The incidents come after nine people were injured after a KLM Boeing 747-400 hit turbulence approaching Hong Kong earlier this month and Aeroflot Boeing 777 travelling from Moscow to Bangkok resulted in 27 passengers being taken to hospital, some with broken bones.
A world-first British study in April warned that the chances of being tossed around an aircraft cabin by severe turbulence could triple in coming years due to climate change.
Although technology allowing aircraft to detect unexpected turbulence has improved, clear air turbulence remains difficult to distinguish and there are still incidents where passengers and cabin crew are injured.
It is already estimated to cost US carriers $US200 million annually and Increased turbulence has implications for aircraft insurers and for the efficiency of airline operations.
The study, published in the journal Advances in Atmospheric Sciences, used supercomputer simulations to look at how a doubling of carbon dioxide in the atmosphere would affect wintertime turbulence levels on trans-Atlantic routes at about 39,000ft. it said that level of CO2 was widely expected to occur later this century.

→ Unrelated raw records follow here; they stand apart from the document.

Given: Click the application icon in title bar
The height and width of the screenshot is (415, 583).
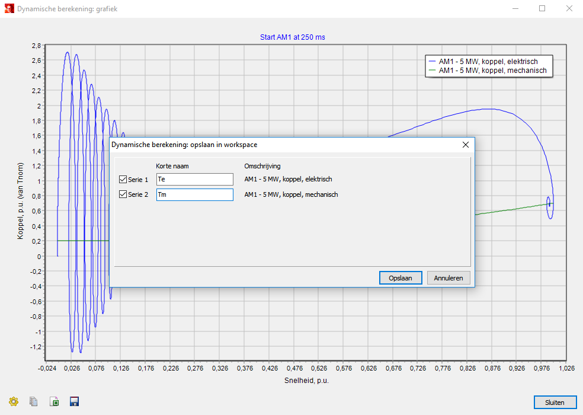Looking at the screenshot, I should point(8,8).
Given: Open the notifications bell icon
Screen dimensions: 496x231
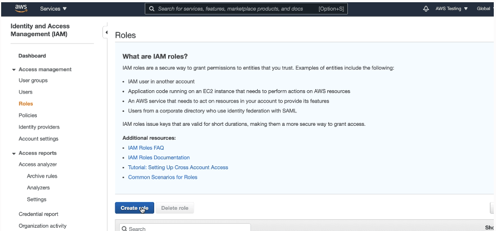Looking at the screenshot, I should pos(426,9).
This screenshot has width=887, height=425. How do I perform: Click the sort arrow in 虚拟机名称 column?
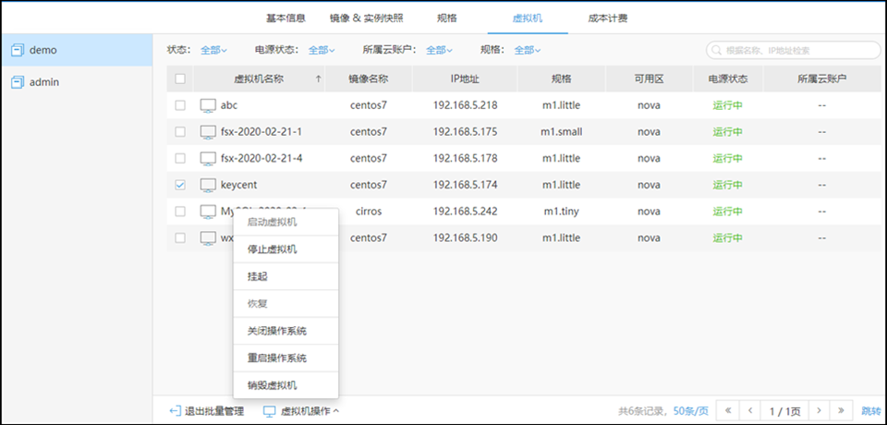pyautogui.click(x=318, y=79)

The results showed the average amount of light turbulence in the atmosphere will increase by 59 per cent with light-to-moderate turbulence rising by 75 per cent, moderate by 94 per cent, moderate-to-severe by 127 per cent and severe by 149 per cent.
The reason for this, according to the study, is that climate change is generating stronger wind shears within the jet stream and that these are a major cause of turbulence.